Investigators are eagerly comparing ways to perform phacoemulsification to obtain the best results for patients. Bimanual microincision phaco has been receiving a great deal of attention and is being compared with ultra-small-incision coaxial phaco and with conventional phaco.
"At the beginning of this century, the introduction of ultra-small technology allowed the microincisional cataract surgery to be performed," said Alessandro Franchini, MD, assistant director, University of Florence Eye Institute, Florence, Italy. "Over the past year, the introduction of the microsleeve allowed surgeons the possibility to perform coaxial phacoemulsification through a small incision.

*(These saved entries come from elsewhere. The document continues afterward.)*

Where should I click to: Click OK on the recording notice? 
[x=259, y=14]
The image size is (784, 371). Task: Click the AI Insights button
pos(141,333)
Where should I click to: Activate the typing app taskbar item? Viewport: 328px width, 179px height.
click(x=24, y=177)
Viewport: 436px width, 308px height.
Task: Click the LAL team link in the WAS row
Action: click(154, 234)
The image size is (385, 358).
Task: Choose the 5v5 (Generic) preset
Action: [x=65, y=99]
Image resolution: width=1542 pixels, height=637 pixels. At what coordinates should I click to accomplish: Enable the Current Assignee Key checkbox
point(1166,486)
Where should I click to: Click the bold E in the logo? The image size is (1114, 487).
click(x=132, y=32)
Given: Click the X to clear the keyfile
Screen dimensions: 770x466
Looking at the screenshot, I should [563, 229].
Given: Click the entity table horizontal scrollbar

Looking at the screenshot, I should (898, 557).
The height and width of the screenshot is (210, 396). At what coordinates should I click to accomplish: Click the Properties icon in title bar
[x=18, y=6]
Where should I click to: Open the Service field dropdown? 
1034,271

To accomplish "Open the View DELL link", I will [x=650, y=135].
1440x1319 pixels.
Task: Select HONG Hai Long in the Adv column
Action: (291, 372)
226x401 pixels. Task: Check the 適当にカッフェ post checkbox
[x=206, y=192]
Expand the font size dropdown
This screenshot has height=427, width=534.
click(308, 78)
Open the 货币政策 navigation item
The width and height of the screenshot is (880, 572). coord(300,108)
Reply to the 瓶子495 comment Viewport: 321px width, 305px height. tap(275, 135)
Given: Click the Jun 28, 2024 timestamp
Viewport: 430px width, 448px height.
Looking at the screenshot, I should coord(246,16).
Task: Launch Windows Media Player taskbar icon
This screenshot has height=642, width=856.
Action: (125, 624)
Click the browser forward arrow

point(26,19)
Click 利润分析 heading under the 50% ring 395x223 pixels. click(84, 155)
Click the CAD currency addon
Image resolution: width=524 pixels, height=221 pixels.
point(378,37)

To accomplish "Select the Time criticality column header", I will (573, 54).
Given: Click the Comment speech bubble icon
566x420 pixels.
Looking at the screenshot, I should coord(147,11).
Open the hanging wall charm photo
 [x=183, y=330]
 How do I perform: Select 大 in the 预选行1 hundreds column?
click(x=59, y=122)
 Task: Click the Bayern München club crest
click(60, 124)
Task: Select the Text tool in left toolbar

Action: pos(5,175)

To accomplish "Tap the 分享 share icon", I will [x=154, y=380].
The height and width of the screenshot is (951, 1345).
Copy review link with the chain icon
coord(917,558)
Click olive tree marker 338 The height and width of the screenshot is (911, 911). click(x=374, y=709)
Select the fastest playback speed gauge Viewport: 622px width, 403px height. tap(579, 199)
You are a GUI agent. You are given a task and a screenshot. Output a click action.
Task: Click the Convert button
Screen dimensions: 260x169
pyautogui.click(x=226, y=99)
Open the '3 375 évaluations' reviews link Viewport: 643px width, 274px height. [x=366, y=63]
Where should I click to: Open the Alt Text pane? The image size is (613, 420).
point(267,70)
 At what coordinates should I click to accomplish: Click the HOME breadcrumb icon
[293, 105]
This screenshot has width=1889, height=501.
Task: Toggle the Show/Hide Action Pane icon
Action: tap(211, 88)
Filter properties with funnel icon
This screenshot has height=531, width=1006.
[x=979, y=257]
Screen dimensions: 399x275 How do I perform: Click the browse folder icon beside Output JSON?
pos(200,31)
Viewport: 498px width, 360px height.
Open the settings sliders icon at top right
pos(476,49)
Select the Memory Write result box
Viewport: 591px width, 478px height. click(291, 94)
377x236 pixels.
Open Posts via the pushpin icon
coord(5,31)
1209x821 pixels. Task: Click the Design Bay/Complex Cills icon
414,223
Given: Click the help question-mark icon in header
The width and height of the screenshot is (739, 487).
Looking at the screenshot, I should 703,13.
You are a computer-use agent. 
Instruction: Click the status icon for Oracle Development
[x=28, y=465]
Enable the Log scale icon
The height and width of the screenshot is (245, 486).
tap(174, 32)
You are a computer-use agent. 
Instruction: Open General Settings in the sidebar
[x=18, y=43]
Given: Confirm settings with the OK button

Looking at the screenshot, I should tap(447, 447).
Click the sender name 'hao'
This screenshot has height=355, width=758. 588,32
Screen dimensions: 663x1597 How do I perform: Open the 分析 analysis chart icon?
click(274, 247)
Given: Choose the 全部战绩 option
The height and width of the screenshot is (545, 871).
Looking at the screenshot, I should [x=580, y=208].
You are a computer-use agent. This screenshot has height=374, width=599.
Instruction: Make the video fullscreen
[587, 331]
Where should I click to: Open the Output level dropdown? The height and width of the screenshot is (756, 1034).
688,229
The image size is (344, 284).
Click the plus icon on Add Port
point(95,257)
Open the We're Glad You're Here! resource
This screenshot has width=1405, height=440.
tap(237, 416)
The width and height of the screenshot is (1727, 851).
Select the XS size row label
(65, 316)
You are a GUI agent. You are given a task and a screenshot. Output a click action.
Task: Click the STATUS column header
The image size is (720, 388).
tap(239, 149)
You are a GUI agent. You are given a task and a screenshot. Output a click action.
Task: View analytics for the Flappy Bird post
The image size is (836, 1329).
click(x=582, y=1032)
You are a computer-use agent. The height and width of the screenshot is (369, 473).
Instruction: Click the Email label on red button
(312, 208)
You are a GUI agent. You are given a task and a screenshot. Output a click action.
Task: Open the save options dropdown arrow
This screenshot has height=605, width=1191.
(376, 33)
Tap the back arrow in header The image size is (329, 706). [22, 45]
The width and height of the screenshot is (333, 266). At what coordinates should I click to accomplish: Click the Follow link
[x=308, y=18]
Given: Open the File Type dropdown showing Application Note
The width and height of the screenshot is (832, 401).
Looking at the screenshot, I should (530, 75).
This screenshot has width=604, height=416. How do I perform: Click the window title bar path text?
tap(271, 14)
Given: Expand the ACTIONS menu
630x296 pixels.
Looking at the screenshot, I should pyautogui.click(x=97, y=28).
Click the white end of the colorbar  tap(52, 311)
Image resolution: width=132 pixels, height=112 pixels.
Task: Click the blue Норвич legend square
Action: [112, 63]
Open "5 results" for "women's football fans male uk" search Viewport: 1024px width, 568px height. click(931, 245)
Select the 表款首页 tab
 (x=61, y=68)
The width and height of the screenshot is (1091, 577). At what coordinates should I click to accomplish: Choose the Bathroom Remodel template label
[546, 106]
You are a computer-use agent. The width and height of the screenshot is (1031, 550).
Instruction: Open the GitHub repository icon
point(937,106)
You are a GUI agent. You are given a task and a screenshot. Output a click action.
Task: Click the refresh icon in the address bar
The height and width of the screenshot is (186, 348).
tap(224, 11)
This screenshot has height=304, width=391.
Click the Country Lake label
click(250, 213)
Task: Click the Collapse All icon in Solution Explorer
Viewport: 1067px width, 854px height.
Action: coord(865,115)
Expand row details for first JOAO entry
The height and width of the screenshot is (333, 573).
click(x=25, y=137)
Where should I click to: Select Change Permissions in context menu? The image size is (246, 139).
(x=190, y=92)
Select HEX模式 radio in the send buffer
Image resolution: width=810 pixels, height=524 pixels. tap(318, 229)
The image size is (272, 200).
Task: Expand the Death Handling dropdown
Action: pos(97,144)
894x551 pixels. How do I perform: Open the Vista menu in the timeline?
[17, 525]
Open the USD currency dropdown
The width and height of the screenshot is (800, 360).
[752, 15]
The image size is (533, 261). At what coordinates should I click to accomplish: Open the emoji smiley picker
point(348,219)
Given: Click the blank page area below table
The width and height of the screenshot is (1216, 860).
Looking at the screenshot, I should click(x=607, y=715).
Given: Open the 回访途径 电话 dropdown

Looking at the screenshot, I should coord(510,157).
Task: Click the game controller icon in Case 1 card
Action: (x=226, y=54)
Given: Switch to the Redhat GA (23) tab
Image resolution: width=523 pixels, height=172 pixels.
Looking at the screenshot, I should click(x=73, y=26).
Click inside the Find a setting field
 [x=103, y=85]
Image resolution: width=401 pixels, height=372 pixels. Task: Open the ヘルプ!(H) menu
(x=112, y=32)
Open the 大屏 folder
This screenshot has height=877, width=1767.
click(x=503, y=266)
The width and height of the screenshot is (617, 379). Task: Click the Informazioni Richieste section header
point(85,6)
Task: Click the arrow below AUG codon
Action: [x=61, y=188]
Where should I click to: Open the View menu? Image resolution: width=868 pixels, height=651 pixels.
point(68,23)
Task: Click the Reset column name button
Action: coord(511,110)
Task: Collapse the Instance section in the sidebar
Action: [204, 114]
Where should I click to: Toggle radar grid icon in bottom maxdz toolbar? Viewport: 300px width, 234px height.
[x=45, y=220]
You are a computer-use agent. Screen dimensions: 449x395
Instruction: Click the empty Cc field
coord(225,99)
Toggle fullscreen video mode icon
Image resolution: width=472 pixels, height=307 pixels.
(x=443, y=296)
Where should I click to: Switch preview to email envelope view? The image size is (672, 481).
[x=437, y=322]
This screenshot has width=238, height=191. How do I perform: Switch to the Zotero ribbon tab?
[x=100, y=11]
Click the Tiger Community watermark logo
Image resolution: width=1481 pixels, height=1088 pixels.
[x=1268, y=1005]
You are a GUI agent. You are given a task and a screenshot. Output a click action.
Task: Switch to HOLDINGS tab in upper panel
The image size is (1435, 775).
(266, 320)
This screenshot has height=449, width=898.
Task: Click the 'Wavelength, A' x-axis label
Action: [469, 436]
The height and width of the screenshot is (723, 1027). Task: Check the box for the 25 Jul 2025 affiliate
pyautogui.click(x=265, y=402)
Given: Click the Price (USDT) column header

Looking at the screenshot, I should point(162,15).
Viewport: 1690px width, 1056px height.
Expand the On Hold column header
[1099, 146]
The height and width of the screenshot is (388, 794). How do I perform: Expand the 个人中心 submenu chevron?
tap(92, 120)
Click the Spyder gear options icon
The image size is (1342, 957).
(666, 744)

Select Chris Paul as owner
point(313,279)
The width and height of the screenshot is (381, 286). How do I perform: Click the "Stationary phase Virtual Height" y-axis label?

Now that surgeons are investigating the possibility of performing the surgery with coaxial phaco through a small incision, the bimanual procedure no longer may be needed, he noted.
"The first point concerns the fluidics," he said. "During coaxial phacoemulsification, a portion of the irrigation fluid is captured by irrigation immediately after it flows out of the sleeve. Having the irrigation so close to the aspiration means that the nuclear fragments can be pushed away. So having the irrigation in one end and the aspiration in another end means that there is an increase in followability."
The second consideration, having separate irrigation and aspiration, allows surgeons to use the irrigating fluid like a surgical tool, Dr. Franchini said.
"This is one of the most important reasons that the open-end irrigation has come back into fashion," he said.
"When using the irrigation fluid, it is possible to flush the nuclear fragments from the angle, and it is possible to push up the posterior capsule and work safely inside the bag," he added. "This use of the irrigating fluid is especially useful in complex cases in patients with small pupils, for example, and in those with limited zonular dialysis."
The increasing temperature of the ultrasound tip is another consideration, he said, adding that his study showed that, regardless of the parameters of the system used, the bimanual procedure results in a smaller increase in the temperature of the tip.
"The most important factor, in my opinion, is that the sleeveless technique results in less heat at the incision site," Dr. Franchini said. "This is particularly important in microincisional coaxial phacoemulsification, because the sleeve is more rigid than the sleeve in a standard coaxial phacoemulsification procedure and there is no leakage from the incision."
An initial comparison of the two techniques in a small number of patients showed that the endothelial cell density loss, the effective phaco time, the increase in the stromal thickness, and the early recovery of visual acuity did not differ significantly between the procedures, he said. Twenty patients per group have gone beyond the 1-year follow-up, Dr. Franchini said.
"Bimanual microincision phacoemulsification has some advantages in terms of safety and efficiency compared with the ultra-small-incision coaxial phacoemulsification, especially in cases that are complex," Dr. Franchini concluded. "However, both of these procedures should be part of every surgeon's experience."
In separate research, Liwei Ma, MD, PhD, and colleagues at the Fourth Affiliated Hospital of China Medical University, Shenyang City, studied two groups of patients, one of which underwent bimanual microincision surgery and the other of which underwent conventional phaco. Each group contained 15 patients with a nuclear density of grade 3.